You could store the map in "unary", in other words { (A, 5), (B, 2) } would be stored as "AAAAABB" (lexicographically sorted before expanding)

Then encrypt with a public key.

The length serves as an indicator of total value.  If you use a block cipher in counter mode (http://en.wikipedia.org/wiki/Block_cipher_modes_of_operation#Counter_.28CTR.29) then whoever has the private key could decrypt portions to prove that certain keys own certain coins, without having to divulge the entire ownership map.


Title: Re: Hash-based chainless transactions theory
Post by: awwright on June 27, 2011, 08:32:33 AM
I don't think hashes will protect what you're wanting to protect.  People with only the hash should be confident that the money is not being fabricated, but whoever is doing the hashing can fake it, and unless they are forced to prove that the full accounting generates the hash, there is no way to know.  So you might as well just append the unencrypted total to the hash of the sorted list.
The sum of the values must be cryptographically secure, else you could tamper with the hash and say the total is different than the actual totals of the input to the hash. And it isn't enough to merely be confident that the sum isn't rapidly growing, you have to have certainty that it hasn't changed. This means if you're going to use length of the encrypted data, you must not pad it.

You could store the map in "unary", in other words { (A, 5), (B, 2) } would be stored as "AAAAABB" (lexicographically sorted before expanding)

Then encrypt with a public key.

The length serves as an indicator of total value.  If you use a block cipher in counter mode (http://en.wikipedia.org/wiki/Block_cipher_modes_of_operation#Counter_.28CTR.29) then whoever has the private key could decrypt portions to prove that certain keys own certain coins, without having to divulge the entire ownership map.
This possibly meets the requirements for GETTHEBLOCK_2, though you can extract way more information than just the amount of currency from this which is sort of pushing what I asked for by a cryptographically secure hash... How do you guarantee all the keys are the same length, for instance? The keys, too, may be of arbitrary size.


Title: Re: Hash-based chainless transactions theory
Post by: vector76 on June 27, 2011, 04:54:48 PM
Whoever is generating the hash has access to the plaintext map of accounts can alter it at will before hashing it.  You have to take the word of the person who is doing the hashing, and I don't see a way around that.

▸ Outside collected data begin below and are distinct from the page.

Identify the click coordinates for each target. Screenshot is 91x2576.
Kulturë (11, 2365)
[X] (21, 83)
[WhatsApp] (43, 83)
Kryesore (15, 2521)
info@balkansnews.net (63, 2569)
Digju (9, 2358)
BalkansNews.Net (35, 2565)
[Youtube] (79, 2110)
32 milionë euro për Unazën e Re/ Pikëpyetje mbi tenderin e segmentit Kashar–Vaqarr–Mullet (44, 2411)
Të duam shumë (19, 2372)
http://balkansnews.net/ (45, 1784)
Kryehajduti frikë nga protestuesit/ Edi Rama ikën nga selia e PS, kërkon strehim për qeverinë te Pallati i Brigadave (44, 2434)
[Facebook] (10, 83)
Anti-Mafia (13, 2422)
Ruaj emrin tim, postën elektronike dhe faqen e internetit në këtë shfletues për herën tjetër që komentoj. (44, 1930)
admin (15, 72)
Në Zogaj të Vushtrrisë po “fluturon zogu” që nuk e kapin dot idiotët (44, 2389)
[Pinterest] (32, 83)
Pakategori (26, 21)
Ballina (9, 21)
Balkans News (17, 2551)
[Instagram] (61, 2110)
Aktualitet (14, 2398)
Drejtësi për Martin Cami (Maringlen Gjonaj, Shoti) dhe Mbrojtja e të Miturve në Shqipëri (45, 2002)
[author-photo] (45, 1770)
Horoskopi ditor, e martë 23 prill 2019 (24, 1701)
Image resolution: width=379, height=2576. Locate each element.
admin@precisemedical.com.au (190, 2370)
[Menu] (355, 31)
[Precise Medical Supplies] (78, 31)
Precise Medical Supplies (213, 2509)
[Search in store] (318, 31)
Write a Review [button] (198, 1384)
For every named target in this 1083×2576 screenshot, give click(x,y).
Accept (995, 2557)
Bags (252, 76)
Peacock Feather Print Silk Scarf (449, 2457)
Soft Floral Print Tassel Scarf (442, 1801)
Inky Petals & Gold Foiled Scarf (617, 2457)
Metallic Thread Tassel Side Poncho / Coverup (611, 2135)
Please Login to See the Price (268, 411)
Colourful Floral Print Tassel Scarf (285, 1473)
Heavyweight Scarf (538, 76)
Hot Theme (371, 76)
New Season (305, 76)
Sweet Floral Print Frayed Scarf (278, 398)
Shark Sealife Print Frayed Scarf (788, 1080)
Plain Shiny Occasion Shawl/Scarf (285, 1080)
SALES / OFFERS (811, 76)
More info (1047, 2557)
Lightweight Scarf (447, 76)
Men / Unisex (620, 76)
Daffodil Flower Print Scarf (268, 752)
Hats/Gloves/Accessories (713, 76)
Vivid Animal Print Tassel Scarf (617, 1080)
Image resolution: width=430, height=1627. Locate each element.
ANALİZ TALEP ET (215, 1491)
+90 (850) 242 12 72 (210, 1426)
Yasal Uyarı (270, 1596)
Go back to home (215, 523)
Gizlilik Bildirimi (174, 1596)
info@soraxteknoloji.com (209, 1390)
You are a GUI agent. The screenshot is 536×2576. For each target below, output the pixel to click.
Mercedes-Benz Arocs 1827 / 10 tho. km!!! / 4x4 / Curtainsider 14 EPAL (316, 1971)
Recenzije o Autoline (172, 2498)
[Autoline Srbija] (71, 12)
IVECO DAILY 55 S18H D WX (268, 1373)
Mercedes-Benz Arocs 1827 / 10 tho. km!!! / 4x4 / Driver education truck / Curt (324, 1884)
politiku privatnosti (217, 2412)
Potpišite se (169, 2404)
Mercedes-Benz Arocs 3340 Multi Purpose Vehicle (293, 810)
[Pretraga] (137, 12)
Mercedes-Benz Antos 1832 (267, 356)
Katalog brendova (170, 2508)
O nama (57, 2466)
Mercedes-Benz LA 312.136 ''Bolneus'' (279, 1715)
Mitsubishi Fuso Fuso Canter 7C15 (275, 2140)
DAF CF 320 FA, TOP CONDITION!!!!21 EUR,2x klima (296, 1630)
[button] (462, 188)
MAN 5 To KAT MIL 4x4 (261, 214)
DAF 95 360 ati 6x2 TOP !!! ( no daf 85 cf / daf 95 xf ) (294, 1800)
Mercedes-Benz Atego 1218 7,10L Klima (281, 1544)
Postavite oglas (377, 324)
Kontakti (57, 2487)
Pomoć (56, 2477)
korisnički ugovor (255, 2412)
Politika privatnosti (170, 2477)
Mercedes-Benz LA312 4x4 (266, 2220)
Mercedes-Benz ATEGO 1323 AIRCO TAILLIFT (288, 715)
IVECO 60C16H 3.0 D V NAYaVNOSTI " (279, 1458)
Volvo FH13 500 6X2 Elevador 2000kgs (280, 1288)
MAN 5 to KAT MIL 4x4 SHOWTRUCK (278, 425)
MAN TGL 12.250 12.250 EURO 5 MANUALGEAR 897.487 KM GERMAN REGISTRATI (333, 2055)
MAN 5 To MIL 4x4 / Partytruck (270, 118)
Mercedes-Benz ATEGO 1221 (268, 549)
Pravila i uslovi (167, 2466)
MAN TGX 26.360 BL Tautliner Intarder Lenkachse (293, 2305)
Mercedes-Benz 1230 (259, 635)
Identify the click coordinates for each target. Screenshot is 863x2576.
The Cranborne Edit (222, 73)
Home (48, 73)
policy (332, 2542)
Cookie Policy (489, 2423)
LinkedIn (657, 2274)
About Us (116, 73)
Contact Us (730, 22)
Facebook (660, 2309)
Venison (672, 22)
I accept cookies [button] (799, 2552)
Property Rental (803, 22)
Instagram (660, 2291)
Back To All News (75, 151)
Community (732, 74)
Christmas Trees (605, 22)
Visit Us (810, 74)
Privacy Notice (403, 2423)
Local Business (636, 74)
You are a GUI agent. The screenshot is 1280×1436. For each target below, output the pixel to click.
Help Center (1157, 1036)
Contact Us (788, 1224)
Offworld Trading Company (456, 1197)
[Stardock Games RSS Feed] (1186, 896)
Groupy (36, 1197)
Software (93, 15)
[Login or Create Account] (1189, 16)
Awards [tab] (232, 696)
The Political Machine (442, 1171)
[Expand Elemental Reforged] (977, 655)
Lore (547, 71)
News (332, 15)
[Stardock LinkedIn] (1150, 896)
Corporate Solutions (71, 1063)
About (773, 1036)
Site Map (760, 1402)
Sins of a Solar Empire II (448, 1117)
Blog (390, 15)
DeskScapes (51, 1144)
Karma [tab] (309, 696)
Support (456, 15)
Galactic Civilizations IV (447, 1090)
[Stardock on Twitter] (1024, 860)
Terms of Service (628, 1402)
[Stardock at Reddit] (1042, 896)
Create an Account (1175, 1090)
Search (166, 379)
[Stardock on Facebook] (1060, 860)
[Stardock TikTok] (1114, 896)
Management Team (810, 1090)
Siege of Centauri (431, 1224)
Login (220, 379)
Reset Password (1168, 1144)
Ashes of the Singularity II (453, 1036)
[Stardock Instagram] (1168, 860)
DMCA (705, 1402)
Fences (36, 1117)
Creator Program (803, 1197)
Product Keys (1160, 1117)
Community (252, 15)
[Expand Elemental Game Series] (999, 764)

If your account map is { (A, 5), (B, 2) } you could add all the accounts, then take the total amount, 7, and append a nonce, so you have 7_snei238nbd, and then just sign that with the private key of whoever is doing the hashing.  Third parties can verify the signature but they cannot forge messages.

You could go further and take the SHA-256 hash of the account data, and append it to the total and the nonce before signing.  Then if the signer/hasher is challenged or "audited" they can't arbitrarily assign values to keys.  They are locked into revealing how the values were assigned to keys at the time of signing.


Title: Re: Hash-based chainless transactions theory
Post by: vector76 on June 30, 2011, 11:45:01 PM
No bounty?  lol


Title: Re: Hash-based chainless transactions theory
Post by: awwright on June 30, 2011, 11:53:59 PM
Whoever is generating the hash has access to the plaintext map of accounts can alter it at will before hashing it.  You have to take the word of the person who is doing the hashing, and I don't see a way around that.

If your account map is { (A, 5), (B, 2) } you could add all the accounts, then take the total amount, 7, and append a nonce, so you have 7_snei238nbd, and then just sign that with the private key of whoever is doing the hashing.  Third parties can verify the signature but they cannot forge messages.

You could go further and take the SHA-256 hash of the account data, and append it to the total and the nonce before signing.  Then if the signer/hasher is challenged or "audited" they can't arbitrarily assign values to keys.  They are locked into revealing how the values were assigned to keys at the time of signing.
No bounty?  lol
This doesn't begin to solve the problem I identified, read my original post again and see what I'm trying to accomplish, then read the requirements for what the hash needs to do. It needs to be cryptographically secure against recovering individual inputs. I'm looking for a formal written research here. Prepending the total sum to the hash of the pairs is not cryptographically secure in the context of this problem. Examining the output to determine the sum of the inputs (but no other information may be recoverable, like private keys) must guarantee that it's the same sum of the inputs that used to produce the hash. An output of 7;<somehash> is not secure because <somehash> could be anything, something whose inputs do not sum to 7, or even nonsense that's not a hash at all. Using a nonce in a function disqualifies it from being a hash because the input produces an unpredictable output.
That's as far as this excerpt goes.